%%

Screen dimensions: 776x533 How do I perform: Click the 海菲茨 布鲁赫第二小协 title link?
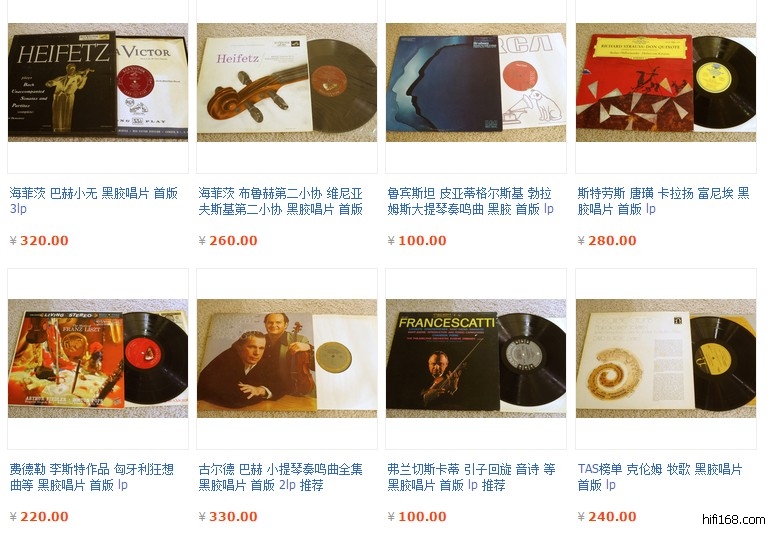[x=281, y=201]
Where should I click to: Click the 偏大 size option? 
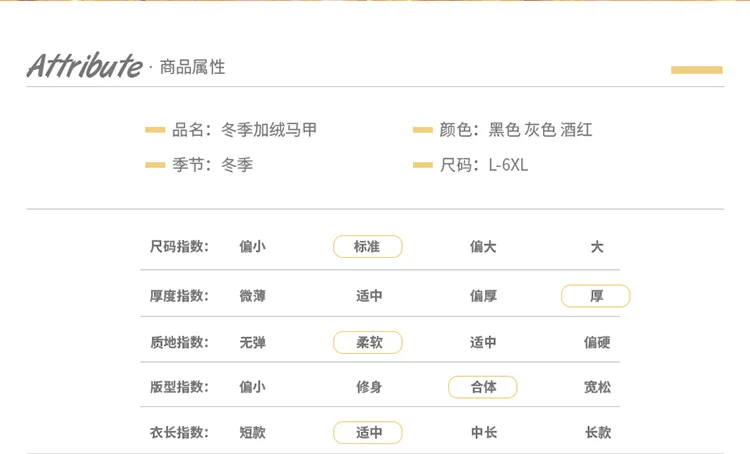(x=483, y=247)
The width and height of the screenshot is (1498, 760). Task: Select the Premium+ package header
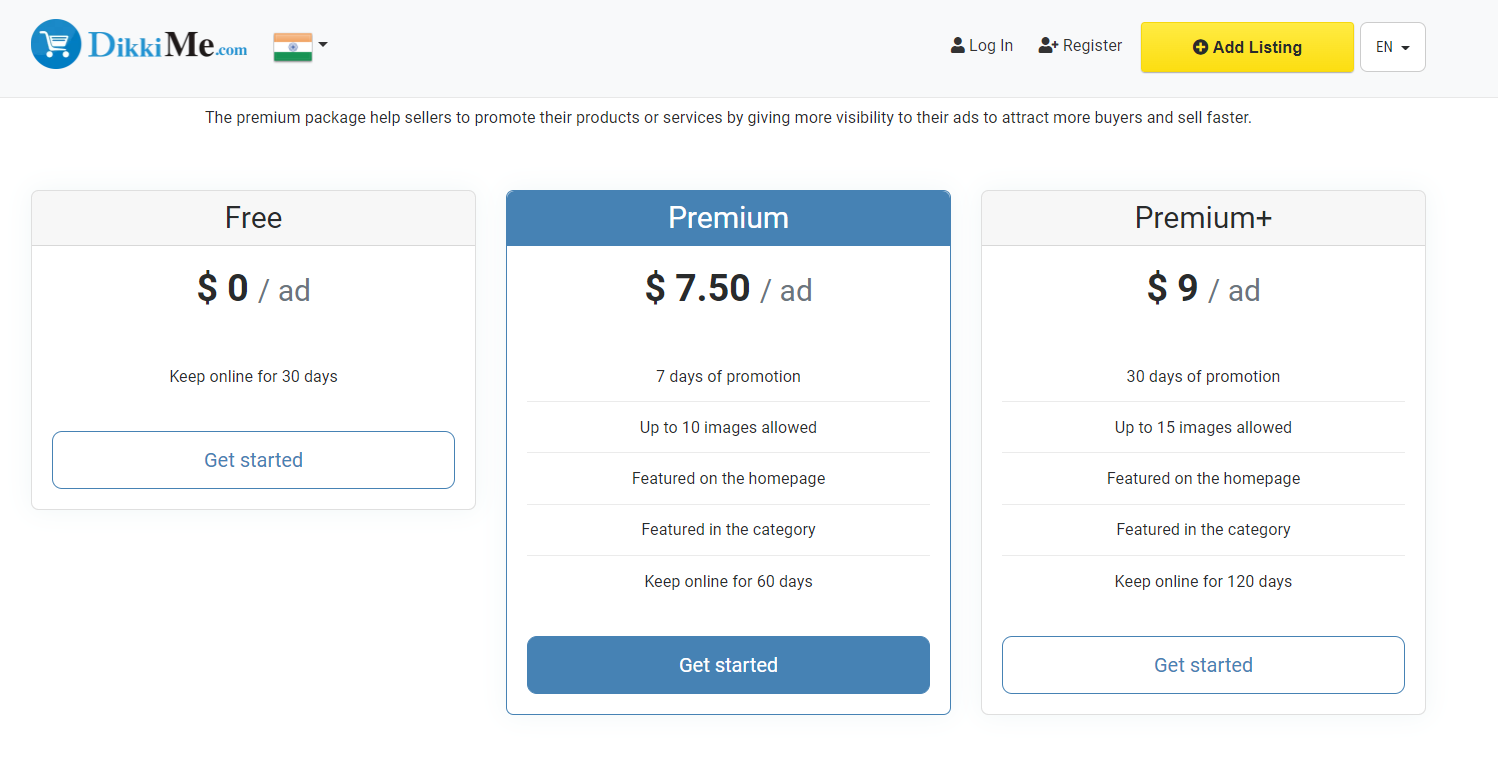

%%

Work task:
Every line from the one containing "Where should I" through the last line of the data, both included, is to be repeated exactly; the pictures are to be left out.

Your solution:
Where should I click to: Click the 偏大 size option? 
(x=483, y=247)
The width and height of the screenshot is (1498, 760). Task: Select the Premium+ package header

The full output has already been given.